尚、エフレイアス・オルタナとの戦いでロビンがユァーリカを庇ったことと、その後、約束通りに自分の固有技能、《オデッセイ》をユァーリカにコピーさせるためにムサシを訪れたことでムサシの仲間はロビンを多少は信用するようになっていた。

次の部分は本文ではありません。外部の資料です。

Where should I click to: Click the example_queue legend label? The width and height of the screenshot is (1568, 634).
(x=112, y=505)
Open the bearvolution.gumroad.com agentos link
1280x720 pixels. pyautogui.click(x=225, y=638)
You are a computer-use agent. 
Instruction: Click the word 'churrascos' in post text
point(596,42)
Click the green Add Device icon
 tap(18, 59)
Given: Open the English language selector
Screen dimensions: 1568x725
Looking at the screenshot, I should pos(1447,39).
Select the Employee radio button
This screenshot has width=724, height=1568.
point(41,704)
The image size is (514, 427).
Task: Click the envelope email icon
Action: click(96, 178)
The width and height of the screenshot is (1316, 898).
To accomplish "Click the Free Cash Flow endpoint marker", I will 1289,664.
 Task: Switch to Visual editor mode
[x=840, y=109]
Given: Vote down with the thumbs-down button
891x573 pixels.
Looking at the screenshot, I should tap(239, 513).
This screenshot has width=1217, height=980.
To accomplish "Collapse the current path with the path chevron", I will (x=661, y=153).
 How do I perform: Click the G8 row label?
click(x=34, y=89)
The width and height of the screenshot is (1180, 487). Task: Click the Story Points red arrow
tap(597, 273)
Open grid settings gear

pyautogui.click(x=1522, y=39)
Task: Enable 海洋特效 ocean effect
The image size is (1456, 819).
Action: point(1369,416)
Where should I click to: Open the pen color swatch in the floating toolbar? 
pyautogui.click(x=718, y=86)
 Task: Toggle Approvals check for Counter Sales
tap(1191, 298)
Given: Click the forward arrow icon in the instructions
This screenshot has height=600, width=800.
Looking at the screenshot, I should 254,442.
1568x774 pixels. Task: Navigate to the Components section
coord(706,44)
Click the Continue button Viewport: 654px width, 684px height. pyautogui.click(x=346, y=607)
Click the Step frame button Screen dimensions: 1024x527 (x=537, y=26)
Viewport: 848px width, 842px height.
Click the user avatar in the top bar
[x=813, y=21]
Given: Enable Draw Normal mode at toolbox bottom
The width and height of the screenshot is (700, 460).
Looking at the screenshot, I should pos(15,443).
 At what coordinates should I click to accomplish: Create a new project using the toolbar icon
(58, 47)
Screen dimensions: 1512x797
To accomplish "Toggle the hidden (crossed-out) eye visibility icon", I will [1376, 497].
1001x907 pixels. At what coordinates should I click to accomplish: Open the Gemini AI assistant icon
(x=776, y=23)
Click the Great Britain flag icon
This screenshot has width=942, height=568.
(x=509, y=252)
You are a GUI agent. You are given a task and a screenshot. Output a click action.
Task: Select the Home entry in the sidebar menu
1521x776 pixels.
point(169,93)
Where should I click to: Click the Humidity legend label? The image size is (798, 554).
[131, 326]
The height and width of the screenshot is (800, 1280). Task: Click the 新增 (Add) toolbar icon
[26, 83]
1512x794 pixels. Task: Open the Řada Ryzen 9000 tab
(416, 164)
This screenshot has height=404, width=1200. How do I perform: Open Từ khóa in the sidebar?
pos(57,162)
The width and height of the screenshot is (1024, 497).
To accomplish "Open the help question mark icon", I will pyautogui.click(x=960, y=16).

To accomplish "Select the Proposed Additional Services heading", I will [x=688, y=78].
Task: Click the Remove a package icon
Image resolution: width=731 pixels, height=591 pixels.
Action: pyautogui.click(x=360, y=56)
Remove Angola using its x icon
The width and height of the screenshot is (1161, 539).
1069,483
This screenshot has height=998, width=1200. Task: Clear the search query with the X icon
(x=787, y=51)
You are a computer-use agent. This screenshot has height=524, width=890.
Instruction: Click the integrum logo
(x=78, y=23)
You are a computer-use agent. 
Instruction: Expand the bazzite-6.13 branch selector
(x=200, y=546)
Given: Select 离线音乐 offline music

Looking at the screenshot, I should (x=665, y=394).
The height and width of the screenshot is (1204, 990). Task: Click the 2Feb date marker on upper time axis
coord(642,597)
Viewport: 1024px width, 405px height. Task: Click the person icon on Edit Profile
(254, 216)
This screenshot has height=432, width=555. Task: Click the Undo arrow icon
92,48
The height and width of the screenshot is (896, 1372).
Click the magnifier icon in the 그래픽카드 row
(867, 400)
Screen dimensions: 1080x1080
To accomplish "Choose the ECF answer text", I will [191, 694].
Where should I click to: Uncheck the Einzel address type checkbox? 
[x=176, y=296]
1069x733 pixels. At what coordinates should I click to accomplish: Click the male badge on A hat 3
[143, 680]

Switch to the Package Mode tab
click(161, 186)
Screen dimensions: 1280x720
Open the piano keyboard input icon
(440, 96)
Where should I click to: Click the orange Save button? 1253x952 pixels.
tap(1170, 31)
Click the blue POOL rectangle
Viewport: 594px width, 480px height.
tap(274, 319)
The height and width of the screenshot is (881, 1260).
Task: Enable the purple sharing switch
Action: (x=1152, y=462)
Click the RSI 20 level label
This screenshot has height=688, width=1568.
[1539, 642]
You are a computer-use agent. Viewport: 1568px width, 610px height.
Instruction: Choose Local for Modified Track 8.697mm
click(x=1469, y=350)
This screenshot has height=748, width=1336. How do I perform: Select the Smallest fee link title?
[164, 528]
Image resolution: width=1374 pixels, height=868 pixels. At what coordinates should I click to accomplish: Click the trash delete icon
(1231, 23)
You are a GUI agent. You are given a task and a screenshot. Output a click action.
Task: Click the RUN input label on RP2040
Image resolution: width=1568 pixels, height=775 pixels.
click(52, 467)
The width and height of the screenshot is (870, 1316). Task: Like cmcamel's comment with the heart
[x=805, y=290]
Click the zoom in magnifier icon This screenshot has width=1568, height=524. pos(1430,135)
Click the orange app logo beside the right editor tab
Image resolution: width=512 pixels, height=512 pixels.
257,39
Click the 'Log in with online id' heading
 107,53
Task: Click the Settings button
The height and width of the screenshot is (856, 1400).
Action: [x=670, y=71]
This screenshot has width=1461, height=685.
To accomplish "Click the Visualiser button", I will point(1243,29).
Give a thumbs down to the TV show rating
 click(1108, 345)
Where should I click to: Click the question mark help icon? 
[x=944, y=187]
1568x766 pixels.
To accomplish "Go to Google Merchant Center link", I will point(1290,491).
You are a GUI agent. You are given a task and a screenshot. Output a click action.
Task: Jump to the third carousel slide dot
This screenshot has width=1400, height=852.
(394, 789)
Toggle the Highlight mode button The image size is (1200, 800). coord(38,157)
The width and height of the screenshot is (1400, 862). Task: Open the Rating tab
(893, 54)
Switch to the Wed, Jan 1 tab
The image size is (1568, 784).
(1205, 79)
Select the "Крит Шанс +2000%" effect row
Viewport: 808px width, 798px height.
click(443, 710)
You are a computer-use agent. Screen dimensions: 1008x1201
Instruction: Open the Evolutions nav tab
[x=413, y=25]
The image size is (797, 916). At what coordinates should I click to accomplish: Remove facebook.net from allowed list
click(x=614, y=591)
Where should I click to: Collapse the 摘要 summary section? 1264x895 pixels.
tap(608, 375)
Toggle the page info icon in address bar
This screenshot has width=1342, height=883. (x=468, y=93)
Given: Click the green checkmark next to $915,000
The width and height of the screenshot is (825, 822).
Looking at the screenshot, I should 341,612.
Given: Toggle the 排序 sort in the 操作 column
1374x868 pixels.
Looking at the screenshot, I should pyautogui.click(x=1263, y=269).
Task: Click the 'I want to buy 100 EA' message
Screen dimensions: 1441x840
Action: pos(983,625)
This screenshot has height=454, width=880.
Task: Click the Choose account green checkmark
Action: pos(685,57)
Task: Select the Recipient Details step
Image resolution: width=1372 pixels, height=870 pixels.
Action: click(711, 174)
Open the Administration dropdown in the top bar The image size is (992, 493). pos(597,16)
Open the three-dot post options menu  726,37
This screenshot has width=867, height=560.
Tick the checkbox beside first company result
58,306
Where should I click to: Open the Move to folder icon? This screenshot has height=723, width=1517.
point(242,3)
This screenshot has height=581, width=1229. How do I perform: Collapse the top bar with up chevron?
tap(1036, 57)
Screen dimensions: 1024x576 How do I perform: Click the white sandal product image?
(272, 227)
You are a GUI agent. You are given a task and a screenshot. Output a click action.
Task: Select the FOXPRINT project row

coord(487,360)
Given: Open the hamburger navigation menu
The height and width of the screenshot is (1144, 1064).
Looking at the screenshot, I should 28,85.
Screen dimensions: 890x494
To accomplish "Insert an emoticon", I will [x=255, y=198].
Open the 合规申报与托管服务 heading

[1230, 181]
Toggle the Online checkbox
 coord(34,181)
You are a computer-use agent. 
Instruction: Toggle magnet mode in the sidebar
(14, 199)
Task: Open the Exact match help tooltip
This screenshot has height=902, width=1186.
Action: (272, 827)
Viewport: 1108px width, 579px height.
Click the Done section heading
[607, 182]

もっとも、ユァーリカが固有技能をコピーするためには攻撃を食らうか、相手を倒す必要があるので《オデッセイ》のコピーは出来ない。したがって、ロビンは《オデッセイ》で使えるようになった固有技能をユァーリカにコピーさせていた。
「ロビンの仕切りというより、単に余裕がないだけかもしれませんけど」
そう言うと、ルツカは人のいた形跡のない詰め所を指さした。いくらロビンに権力があっても門に詰める兵士をゼロにすることは不可能だろうと考えたのだ。
「確かに。まあ、その辺りはロビンに聞こう。使えるもんは使うのが俺のポリシーだ」
一度はそんな会話をしながらも、警戒して門を抜け、帝都に入った。目指すのは、ロビンとの集合場所になっている商館だ。
だが、帝都に一歩足を踏み入れた瞬間、皆の足は止まった。どこに監視の目があるか分からない以上、長居は無用だと誰もが理解しているにも関わらず、だ。